A little boy, many years ago - on a whim, as children do - used to let himself sink to the bottom of pools and look up at the sky through the water. I used to do the same as a little girl. The magic world under water somehow fascinating me with its silence and the bright play of light, as well as the liberation that came from liquefying solid reality.

When I think of this boy who loved to look at the world from the bottom of pools to see what would happen to the shapes of trees and clouds, I am reminded of my husband's best childhood friend who drowned in a pool when they both were five years old. Maybe a drowning child's last moments are full of wonder and peace as he or she looks up into the dancing light above, immersed into the peace found under water. Isn't it this peace and letting go of the world that is the idea behind baptism by submersion? A small taste of the freedom from the fetters of the world that the spiritual life holds in store for us. A small taste of death as blissful peace that is available to us in life if we only lift our thoughts or let them go all together.

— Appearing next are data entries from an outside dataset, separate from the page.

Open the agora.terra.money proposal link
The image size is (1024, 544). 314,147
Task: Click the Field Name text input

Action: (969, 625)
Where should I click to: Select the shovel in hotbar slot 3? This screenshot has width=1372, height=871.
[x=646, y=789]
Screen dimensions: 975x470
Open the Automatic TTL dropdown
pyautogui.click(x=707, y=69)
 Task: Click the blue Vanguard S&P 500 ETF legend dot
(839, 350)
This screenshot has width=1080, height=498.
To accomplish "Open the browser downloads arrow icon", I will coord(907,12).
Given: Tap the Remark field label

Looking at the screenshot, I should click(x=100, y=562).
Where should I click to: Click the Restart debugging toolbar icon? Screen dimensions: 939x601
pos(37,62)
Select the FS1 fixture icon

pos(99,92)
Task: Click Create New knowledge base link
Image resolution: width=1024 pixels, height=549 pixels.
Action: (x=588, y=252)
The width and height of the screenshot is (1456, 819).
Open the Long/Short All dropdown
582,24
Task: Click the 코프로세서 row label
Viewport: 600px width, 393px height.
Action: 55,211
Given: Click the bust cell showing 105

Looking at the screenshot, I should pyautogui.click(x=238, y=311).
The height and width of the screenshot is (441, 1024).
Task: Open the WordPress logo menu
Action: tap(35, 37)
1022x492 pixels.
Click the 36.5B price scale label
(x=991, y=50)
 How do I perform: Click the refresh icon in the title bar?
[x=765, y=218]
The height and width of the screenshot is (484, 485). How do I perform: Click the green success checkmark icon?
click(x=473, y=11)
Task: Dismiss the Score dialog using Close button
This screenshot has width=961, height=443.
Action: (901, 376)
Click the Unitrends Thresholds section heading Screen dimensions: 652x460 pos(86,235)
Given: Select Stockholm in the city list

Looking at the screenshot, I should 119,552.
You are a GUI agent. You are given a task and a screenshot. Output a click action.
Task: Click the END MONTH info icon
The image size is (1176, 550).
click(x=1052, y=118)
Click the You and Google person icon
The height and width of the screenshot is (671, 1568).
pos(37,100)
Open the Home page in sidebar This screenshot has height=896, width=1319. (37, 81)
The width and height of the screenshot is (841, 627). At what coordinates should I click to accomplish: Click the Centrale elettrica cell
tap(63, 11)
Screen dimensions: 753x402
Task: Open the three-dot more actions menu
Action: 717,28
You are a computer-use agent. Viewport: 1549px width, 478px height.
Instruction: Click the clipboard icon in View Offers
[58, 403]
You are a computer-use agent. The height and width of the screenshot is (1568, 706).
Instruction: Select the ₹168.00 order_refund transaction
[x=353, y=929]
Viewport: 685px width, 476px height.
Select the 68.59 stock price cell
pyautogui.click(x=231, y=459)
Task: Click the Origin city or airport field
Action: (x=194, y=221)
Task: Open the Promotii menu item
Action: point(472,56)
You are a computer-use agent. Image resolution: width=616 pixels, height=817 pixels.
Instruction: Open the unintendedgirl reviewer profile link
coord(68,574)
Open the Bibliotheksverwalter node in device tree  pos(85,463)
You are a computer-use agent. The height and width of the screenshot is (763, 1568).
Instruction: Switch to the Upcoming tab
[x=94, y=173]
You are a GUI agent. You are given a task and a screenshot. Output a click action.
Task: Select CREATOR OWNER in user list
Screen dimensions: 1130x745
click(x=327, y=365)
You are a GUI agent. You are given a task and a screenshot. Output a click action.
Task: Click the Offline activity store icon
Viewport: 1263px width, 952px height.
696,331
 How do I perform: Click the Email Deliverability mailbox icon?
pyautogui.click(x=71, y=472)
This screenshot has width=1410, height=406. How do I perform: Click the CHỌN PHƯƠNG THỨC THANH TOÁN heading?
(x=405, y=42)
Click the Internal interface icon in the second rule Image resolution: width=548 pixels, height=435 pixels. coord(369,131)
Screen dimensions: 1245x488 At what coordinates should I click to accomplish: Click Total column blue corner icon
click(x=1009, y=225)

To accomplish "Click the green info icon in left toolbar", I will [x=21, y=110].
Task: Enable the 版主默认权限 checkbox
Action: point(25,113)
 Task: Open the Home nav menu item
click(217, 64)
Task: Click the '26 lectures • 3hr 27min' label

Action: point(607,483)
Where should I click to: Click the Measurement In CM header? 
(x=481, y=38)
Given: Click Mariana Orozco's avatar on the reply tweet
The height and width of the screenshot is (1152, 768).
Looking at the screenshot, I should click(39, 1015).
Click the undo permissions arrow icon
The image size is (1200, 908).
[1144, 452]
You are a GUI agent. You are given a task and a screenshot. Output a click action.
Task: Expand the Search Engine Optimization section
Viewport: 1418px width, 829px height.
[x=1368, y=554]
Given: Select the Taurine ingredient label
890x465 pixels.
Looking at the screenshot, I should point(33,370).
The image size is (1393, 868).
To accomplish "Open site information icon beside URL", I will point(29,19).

Well, this other boy grew up and became an artist in Los Angeles. After years of sculpturing, and installations of all kinds that started him on his way to fame, it occurred to him to take photographs from the bottom of pools. His name is Daniel Wheeler, and we bought one of his 40" x 40", "Gulp" prints last year, which is now hanging in our house to greet visitors at the front door.

What Andy Goldsworthy is to stone, earth and wood, Daniel Wheeler is to trees, clouds and water. Just as Andy Goldsworthy arranges leaves and feathers, stones and sand, and wood and ice for his photographs, Daniel Wheeler waits in the silence of the bottom of a pool for the light and water to arrange itself around the solid shapes of trees and clouds above, until it is all just so. The active yang, and receptive yin, of two great artists.

When we are born our first breath is in, and when we die, our last breath is out. In an interview Daniel says: "Exhaling is what allows me to descend. I can't go down if I don't let go of that gulp of air. So the resulting image is a document of that action."

This stillness after a breath let out is a small death and surrender. As such - in addition to the pleasure that comes from the fantastic blues, and greens, and whites, that float and ripple around familiar yet mysterious shapes and glorious, ascending bubbles - Daniel Wheeler's work communicates a spiritual concept of great significance, whether this spiritual experience is fully understood by the viewer at the time or not - it instantly feels familiar and true.